Data structures explained the most common base types (atomic vectors and lists), but base types also encompass functions, environments and other more exotic objects that you'll learn about later in the book, likes names, calls and promises. Functions that behave differently for different base types are almost always written in C, where dispatch occurs using switch statements (switch(TYPEOF(x))
).
Even if you never write C code, it's important to understand base types because everything else is built on top of them: S3 objects can be built on top of any base type, S4 objects use a special base type, and RC objects are a combination of S4 and environments (another base type). You can find out the the base type of any object using typeof()
, but be aware that the names are not consistently. Pay particular attention to the documentation for the is.*()
function - unless otherwise specified, don't assume that is.y(x)
is the same as typeof(x) == y
. Another option is pryr::typename()
, which returns the type name used in C code. You can find out more about these types in C-interface.
S3 is R's first and most simple OO system. Its age means it's the only OO system used in the base and stats packages, and its simplicity means that it's the most commonly used system in packages.
Most objects you encounter in R are likely to be S3 objects. Unfortunately, you can only confirm that by process of elimination: S3 objects have a class attribute (attr(x, "class")
) but are not S4 objects (!isS4(x)
). This check is automated by pryr::otype()
, which provides an easy way to determine the OO system of an object:
library(pryr)
df <- data.frame(x = 1:10, y = letters[1:10])
otype(df) # A data frame is an S3 class
otype(df$x) # A numeric vector isn't
otype(df$y) # A factor is
In S3, methods are associated with functions, called generics, not objects or classes. This is different from most other programming languages, but is a legimitate OO style.

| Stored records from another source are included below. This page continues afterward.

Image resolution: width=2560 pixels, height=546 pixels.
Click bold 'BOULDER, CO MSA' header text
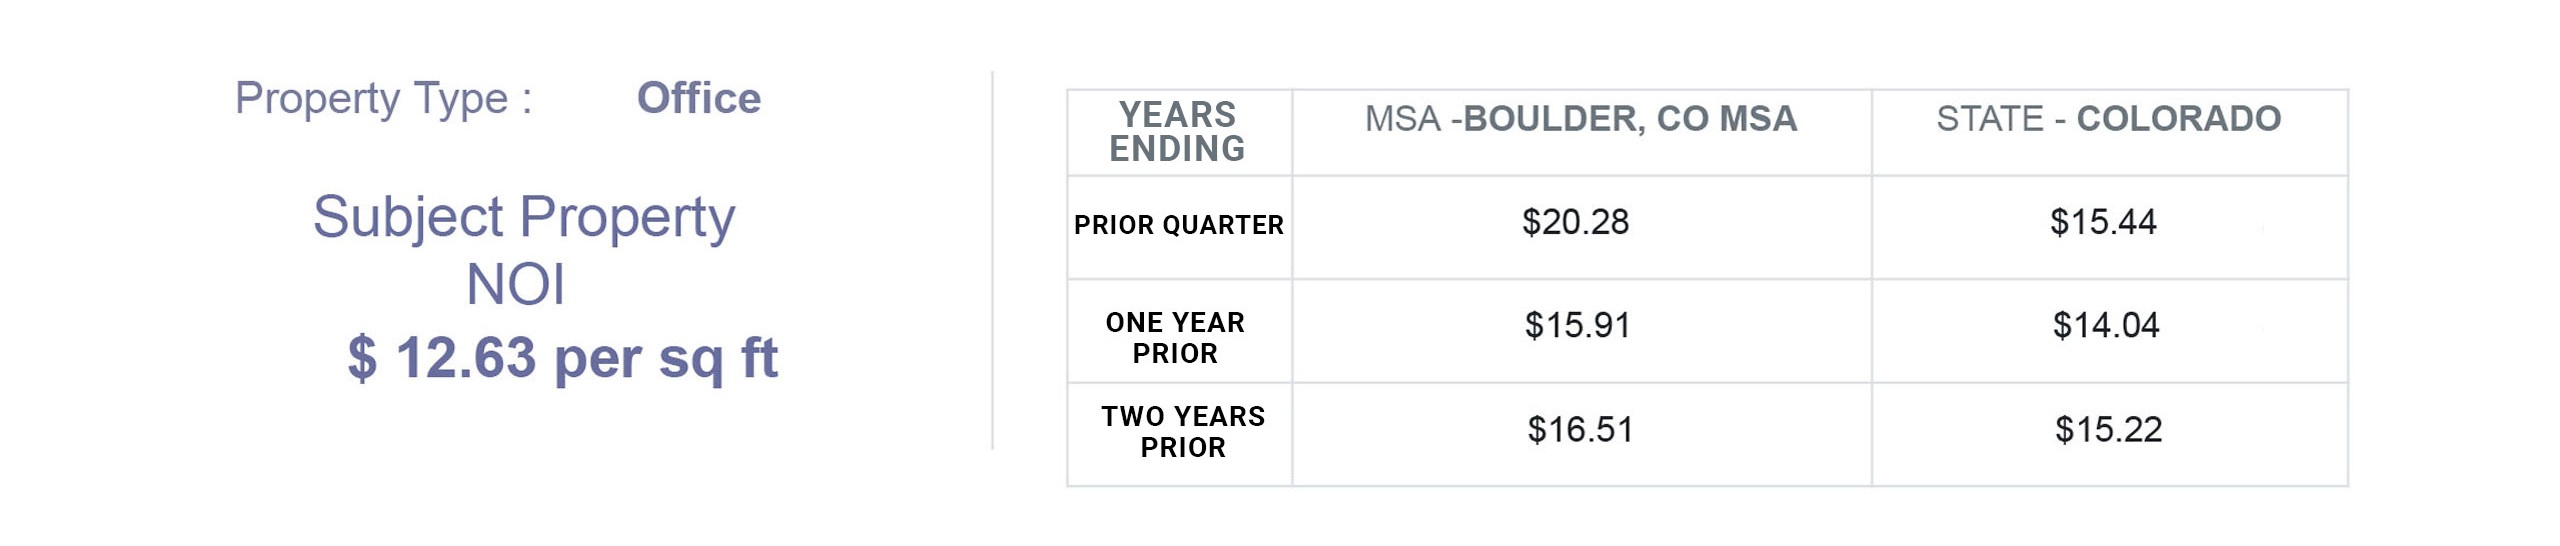tap(1630, 119)
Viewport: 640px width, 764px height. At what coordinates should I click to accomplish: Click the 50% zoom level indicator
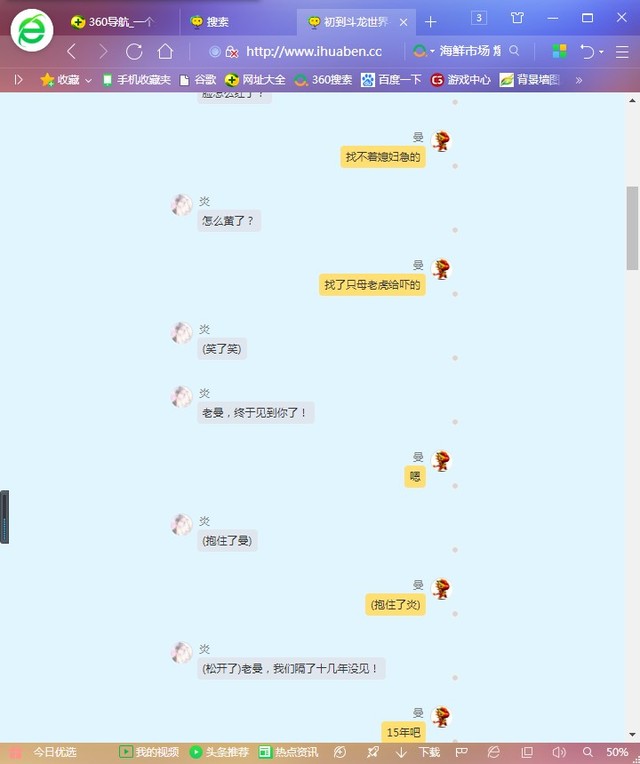click(x=616, y=752)
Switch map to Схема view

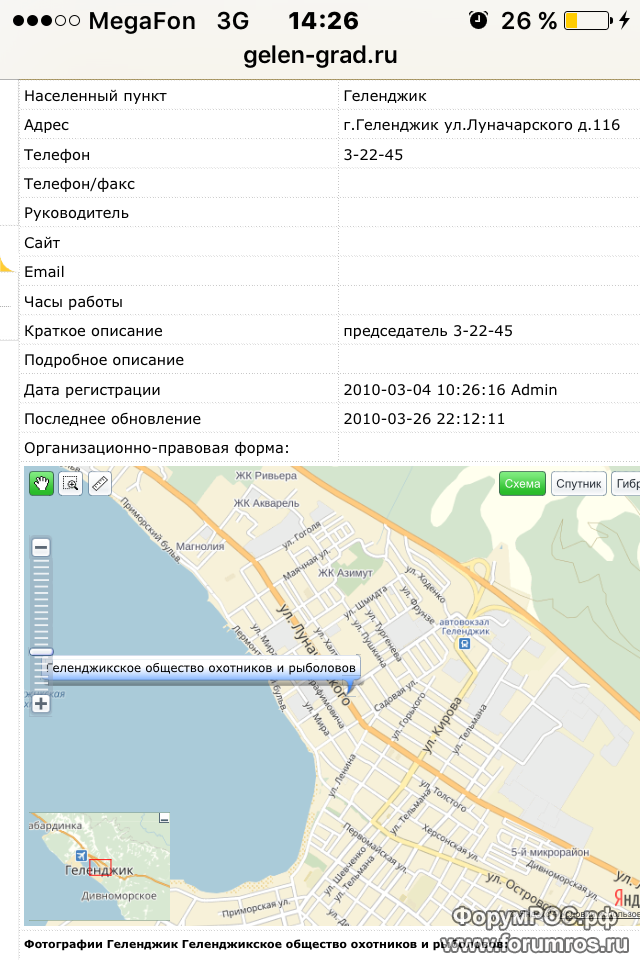pyautogui.click(x=522, y=484)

To determine if a function is an S3 generic function, you can look at its source code for a call to UseMethod()
:
mean
It's the job of UseMethod()
to find the correct method (given the input) and call it. There are also some S3 generic functions don't call UseMethod()
. For example, the following three functions are also S3 generics:
`[`
sum
cbind
These functions are implemented in C (instead of R) and do their S3 dispatch in C code. If you looked at the C source code for these functions you'd see a call to DispatchGroup
or DispatchOrEval
. You can also figure out if a function is an S3 generic without reading C code by using pryr::ftype()
:
ftype(`[`)
ftype(sum)
ftype(cbind)
Functions where method dispatch is handled in C code are called "internal generics" and you can read more about them in the documentation, ?"internal generic"
.
S3 methods use a special naming scheme: generic.class
. For example, the mean method for Date objects is called mean.Date
, and the print method for factors is called print.frame
. This is the reason that modern style guides discourage the use of .

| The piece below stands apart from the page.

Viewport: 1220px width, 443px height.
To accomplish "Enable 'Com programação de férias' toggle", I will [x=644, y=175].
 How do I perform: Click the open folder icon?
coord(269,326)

in function names: it makes them look like S3 methods. For example, is t.test
the test
method for t
? Similarly, the use of .
in class names can also be confusing: is print.data.frame
the print
method for data.frames
, or the print.data
method for frames
?
pryr::ftype()
knows all about these exceptions, so you can use it to reliably figure out if a function is an S3 method or generic:
ftype(t.test) # generic function for t tests
ftype(t.data.frame) # data frame method for t()

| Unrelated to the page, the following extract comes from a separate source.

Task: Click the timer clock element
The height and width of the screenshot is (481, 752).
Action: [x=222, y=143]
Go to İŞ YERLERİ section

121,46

ftype(is.numeric) # naming convention for testing and coercion
ftype(as.numeric) # there are no S3 generics for is and as
You can see all the methods of a generic using the methods()
function:
methods("mean")
methods("t")
You can also list all generics that have a method for a given class:
methods(class = "ts")
There's no way to get a list of all S3 classes, because there's no central repository of them, as you'll learn in the following section.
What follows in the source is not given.